DATA FOR THIS TASK.

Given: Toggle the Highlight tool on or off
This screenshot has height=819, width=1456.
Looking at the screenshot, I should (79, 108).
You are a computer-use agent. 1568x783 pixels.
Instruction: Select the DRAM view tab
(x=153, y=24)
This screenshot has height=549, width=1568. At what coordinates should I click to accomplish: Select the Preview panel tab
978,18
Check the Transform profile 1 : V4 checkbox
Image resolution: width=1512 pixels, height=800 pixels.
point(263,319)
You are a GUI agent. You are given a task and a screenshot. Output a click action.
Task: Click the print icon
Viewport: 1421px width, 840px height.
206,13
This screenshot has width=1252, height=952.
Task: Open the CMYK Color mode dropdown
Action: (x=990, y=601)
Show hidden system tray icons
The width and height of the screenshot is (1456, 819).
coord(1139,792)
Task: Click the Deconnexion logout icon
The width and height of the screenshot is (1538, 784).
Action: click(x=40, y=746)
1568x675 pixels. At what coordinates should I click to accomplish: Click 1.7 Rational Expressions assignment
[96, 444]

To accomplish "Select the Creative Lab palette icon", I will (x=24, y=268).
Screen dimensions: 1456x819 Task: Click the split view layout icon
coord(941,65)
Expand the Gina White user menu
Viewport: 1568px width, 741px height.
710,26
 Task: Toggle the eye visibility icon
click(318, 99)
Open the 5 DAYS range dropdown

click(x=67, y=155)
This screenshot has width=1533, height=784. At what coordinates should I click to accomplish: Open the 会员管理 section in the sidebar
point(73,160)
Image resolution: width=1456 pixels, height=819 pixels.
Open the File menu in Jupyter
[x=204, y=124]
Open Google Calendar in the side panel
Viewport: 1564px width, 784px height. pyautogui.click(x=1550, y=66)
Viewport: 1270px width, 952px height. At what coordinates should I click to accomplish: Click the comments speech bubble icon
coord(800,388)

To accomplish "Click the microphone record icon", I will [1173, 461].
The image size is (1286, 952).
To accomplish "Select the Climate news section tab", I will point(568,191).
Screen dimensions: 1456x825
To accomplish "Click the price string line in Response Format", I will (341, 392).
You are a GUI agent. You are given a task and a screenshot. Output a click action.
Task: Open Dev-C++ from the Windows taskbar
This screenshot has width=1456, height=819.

TASK DETAILS.
For each entry above, please make an exact copy.

SOLUTION.
Given: Toggle the Highlight tool on or off
This screenshot has height=819, width=1456.
Looking at the screenshot, I should (79, 108).
You are a computer-use agent. 1568x783 pixels.
Instruction: Select the DRAM view tab
(x=153, y=24)
This screenshot has height=549, width=1568. At what coordinates should I click to accomplish: Select the Preview panel tab
978,18
Check the Transform profile 1 : V4 checkbox
Image resolution: width=1512 pixels, height=800 pixels.
point(263,319)
You are a GUI agent. You are given a task and a screenshot. Output a click action.
Task: Click the print icon
Viewport: 1421px width, 840px height.
206,13
This screenshot has width=1252, height=952.
Task: Open the CMYK Color mode dropdown
Action: (x=990, y=601)
Show hidden system tray icons
The width and height of the screenshot is (1456, 819).
coord(1139,792)
Task: Click the Deconnexion logout icon
The width and height of the screenshot is (1538, 784).
Action: click(x=40, y=746)
1568x675 pixels. At what coordinates should I click to accomplish: Click 1.7 Rational Expressions assignment
[96, 444]

To accomplish "Select the Creative Lab palette icon", I will (x=24, y=268).
Screen dimensions: 1456x819 Task: Click the split view layout icon
coord(941,65)
Expand the Gina White user menu
Viewport: 1568px width, 741px height.
710,26
 Task: Toggle the eye visibility icon
click(318, 99)
Open the 5 DAYS range dropdown

click(x=67, y=155)
This screenshot has width=1533, height=784. At what coordinates should I click to accomplish: Open the 会员管理 section in the sidebar
point(73,160)
Image resolution: width=1456 pixels, height=819 pixels.
Open the File menu in Jupyter
[x=204, y=124]
Open Google Calendar in the side panel
Viewport: 1564px width, 784px height. pyautogui.click(x=1550, y=66)
Viewport: 1270px width, 952px height. At what coordinates should I click to accomplish: Click the comments speech bubble icon
coord(800,388)

To accomplish "Click the microphone record icon", I will [1173, 461].
The image size is (1286, 952).
To accomplish "Select the Climate news section tab", I will point(568,191).
Screen dimensions: 1456x825
To accomplish "Click the price string line in Response Format", I will (341, 392).
You are a GUI agent. You are given a task and a screenshot. Output a click action.
Task: Open Dev-C++ from the Windows taskbar
This screenshot has width=1456, height=819.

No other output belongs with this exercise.